Objective
Please swap "MapTiler Server" for "MapTiler Cloud" in the part of the records below that opens with the line containing "Task: Switch to the Wildberries tab" and closes with the end of the records, and return only that part with everything else unchanged and the pictures left out.

[Records in a dataset]
BEGIN

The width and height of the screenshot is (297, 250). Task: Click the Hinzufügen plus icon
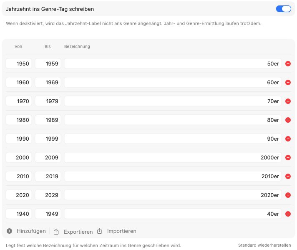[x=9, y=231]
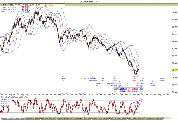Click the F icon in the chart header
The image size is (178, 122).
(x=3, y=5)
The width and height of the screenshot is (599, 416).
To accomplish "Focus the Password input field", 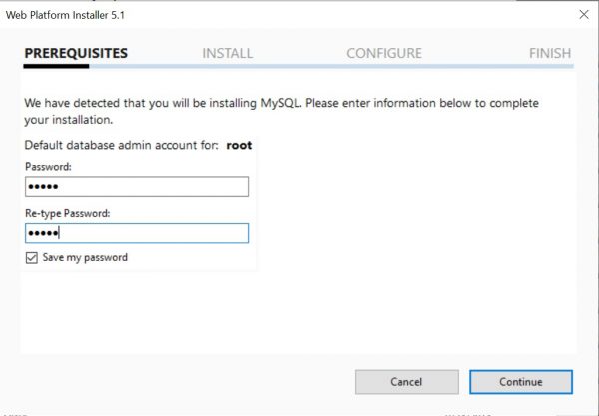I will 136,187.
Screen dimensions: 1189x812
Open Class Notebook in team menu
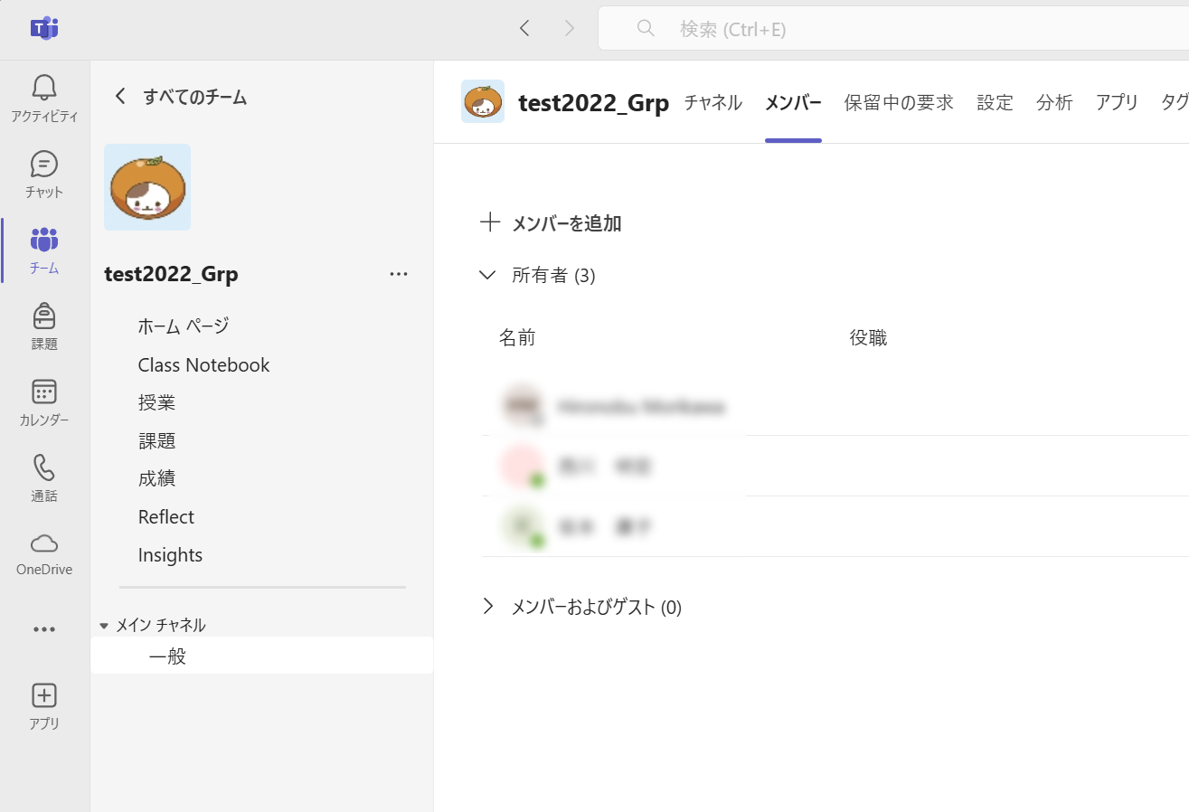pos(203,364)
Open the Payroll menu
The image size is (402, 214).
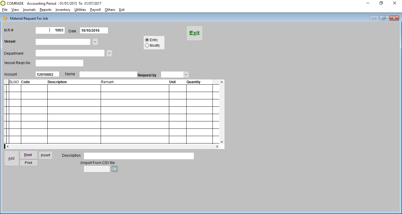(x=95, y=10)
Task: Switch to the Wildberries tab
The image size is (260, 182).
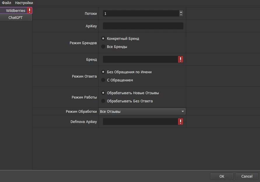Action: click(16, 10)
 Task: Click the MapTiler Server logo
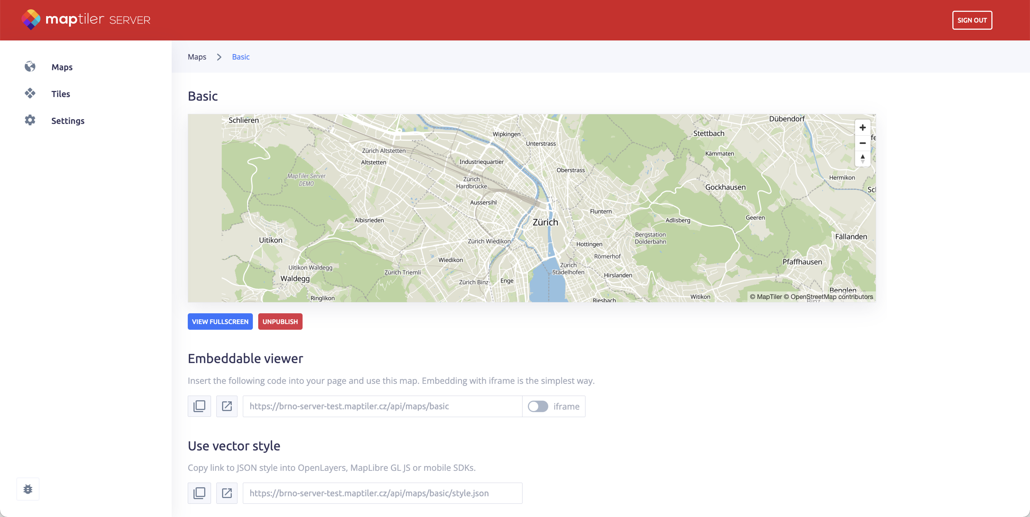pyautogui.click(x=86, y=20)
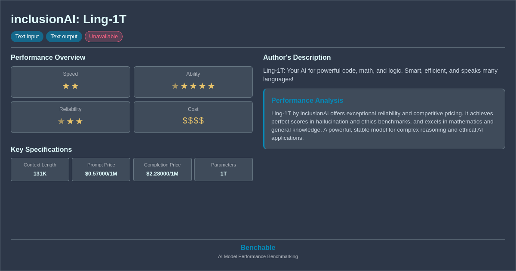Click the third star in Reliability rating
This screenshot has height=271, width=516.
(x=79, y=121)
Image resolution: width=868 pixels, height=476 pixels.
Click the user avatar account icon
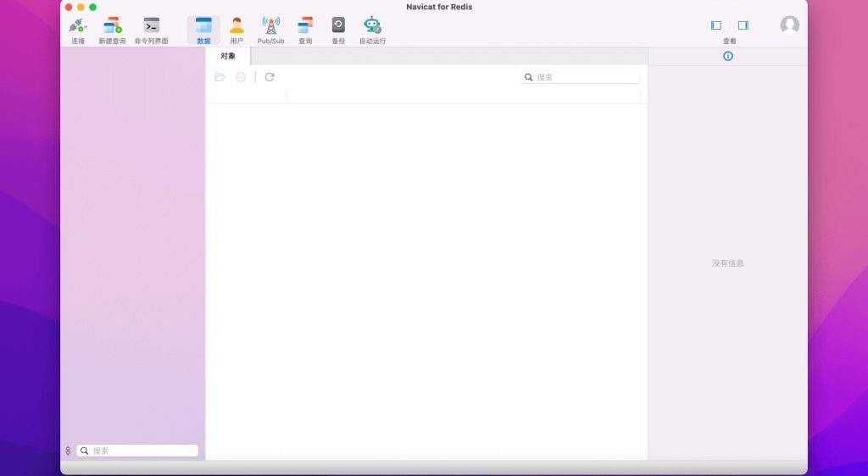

END

Answer below
Task: Switch to the Wildberries tab
The image size is (260, 182).
Action: click(16, 10)
 Task: Click the MapTiler Cloud logo
pyautogui.click(x=86, y=20)
Click the third star in Reliability rating
This screenshot has height=271, width=516.
(x=79, y=121)
Image resolution: width=868 pixels, height=476 pixels.
Click the user avatar account icon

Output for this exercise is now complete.